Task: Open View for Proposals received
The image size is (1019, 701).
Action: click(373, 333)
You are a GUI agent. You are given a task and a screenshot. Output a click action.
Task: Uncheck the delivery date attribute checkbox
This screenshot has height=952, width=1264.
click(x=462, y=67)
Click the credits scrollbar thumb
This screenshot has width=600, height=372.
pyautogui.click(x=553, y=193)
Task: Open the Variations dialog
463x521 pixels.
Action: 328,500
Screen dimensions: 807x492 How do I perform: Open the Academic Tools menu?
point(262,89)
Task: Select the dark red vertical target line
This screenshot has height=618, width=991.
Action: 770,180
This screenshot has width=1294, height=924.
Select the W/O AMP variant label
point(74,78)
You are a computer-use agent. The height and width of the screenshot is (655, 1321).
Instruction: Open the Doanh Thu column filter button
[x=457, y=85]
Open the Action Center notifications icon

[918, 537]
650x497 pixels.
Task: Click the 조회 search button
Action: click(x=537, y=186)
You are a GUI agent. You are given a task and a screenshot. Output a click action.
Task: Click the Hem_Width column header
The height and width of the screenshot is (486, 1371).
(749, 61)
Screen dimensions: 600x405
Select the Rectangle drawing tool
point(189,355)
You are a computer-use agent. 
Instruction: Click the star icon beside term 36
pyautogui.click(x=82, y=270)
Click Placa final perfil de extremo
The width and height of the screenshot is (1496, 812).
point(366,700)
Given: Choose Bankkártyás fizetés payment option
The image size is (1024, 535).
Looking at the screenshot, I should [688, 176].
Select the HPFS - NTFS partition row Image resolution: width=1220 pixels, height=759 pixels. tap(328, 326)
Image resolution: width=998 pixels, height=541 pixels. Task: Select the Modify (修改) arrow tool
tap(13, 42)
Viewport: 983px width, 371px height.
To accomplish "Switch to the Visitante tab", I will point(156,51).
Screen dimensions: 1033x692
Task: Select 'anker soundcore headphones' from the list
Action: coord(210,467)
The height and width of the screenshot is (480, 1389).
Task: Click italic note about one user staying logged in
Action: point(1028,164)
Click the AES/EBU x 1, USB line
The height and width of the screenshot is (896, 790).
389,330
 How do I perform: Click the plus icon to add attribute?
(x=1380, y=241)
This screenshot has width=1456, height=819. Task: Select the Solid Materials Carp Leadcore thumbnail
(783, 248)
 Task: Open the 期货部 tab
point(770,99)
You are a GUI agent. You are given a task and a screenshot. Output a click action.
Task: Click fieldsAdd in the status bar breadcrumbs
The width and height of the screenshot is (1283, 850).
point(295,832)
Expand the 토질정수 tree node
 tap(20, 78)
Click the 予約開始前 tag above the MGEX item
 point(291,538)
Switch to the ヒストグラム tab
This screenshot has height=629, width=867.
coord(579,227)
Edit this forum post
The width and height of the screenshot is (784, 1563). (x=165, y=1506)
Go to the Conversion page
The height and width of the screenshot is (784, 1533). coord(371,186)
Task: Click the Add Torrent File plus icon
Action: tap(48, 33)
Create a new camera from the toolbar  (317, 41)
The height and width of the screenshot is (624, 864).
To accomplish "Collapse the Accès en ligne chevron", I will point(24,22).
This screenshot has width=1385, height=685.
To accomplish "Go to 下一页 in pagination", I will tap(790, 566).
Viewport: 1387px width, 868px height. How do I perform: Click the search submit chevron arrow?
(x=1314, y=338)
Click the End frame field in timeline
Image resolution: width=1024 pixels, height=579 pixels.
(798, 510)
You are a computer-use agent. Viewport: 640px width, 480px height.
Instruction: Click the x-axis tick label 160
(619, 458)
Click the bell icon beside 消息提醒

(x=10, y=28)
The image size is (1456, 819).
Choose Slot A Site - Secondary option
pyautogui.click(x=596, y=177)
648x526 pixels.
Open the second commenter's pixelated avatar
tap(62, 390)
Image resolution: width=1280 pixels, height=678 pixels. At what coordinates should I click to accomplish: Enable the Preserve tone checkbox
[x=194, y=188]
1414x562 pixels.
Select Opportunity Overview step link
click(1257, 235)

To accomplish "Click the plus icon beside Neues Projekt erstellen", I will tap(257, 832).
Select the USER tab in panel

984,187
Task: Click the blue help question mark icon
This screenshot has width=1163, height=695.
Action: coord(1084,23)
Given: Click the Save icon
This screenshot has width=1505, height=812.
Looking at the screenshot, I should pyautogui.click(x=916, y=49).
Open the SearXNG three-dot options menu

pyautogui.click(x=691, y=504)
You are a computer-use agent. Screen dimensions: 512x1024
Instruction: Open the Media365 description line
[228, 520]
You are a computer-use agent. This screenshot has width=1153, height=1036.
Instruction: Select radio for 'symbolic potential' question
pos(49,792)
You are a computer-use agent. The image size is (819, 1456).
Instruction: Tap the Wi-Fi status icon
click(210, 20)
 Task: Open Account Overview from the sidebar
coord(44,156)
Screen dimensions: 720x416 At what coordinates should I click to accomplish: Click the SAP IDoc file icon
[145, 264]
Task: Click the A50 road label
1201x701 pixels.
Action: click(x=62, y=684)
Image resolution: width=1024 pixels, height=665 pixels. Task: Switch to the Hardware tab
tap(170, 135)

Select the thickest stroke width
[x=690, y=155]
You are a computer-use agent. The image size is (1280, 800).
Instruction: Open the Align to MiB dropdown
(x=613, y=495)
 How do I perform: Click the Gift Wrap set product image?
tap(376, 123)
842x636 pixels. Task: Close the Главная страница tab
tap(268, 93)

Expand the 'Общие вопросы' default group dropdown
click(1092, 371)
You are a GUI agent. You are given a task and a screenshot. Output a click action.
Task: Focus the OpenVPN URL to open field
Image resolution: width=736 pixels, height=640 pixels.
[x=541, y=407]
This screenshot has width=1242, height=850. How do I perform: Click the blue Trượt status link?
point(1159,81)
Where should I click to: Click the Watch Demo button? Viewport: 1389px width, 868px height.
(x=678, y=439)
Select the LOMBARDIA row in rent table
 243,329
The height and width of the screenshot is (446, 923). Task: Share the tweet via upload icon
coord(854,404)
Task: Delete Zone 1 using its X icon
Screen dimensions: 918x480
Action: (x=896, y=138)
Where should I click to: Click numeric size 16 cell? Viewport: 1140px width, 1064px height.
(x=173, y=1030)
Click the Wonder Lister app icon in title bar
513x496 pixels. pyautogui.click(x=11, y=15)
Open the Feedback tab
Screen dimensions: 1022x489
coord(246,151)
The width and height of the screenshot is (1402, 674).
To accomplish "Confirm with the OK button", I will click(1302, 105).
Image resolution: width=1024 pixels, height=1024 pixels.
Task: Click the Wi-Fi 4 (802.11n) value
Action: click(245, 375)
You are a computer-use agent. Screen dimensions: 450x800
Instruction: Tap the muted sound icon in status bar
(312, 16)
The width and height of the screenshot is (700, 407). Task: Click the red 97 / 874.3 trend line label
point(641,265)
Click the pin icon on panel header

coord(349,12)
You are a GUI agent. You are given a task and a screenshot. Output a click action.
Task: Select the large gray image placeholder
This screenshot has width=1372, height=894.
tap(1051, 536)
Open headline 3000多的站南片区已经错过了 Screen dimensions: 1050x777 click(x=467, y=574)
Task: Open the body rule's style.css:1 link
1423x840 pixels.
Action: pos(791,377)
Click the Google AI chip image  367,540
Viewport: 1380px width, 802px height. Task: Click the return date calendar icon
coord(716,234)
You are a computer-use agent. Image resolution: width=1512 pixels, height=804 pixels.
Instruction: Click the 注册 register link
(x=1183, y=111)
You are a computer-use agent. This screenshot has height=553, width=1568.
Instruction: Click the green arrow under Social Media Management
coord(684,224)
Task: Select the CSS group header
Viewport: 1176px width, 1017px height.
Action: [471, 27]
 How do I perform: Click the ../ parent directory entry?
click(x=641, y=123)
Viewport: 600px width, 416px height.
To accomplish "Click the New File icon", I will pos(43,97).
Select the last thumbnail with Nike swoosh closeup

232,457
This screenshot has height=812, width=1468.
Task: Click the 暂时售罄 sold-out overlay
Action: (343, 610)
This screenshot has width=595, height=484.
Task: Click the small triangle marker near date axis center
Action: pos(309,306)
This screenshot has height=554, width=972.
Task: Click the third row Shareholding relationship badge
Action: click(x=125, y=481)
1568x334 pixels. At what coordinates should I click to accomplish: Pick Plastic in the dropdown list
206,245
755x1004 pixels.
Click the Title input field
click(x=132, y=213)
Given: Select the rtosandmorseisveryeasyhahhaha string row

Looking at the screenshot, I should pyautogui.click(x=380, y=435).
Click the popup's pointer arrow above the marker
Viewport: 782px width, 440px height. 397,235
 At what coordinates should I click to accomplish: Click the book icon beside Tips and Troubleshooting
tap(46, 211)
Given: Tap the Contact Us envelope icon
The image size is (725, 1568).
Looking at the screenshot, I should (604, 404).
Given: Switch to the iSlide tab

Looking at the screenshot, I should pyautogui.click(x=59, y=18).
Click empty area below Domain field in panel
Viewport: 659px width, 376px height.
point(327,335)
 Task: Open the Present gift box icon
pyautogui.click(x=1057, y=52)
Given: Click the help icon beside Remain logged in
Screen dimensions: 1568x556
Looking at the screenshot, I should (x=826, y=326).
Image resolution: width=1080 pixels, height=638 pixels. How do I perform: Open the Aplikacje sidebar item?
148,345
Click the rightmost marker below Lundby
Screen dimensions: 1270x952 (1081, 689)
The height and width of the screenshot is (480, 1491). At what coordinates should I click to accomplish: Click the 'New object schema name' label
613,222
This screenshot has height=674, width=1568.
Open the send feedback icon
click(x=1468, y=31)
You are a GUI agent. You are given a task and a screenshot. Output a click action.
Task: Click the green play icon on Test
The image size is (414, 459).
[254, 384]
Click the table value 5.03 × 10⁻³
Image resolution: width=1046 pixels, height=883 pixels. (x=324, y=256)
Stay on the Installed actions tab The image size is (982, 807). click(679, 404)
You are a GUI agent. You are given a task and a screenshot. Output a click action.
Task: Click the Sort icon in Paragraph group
::::
### PROBLEM TO SOLVE
Give only the lines from the one holding "Task: Select the CSS group header" through the one holding "Viewport: 600px width, 416px height.", each restated exactly as it appears above.

### ANSWER TO THE PROBLEM
Task: Select the CSS group header
Viewport: 1176px width, 1017px height.
Action: [471, 27]
 How do I perform: Click the ../ parent directory entry?
click(x=641, y=123)
Viewport: 600px width, 416px height.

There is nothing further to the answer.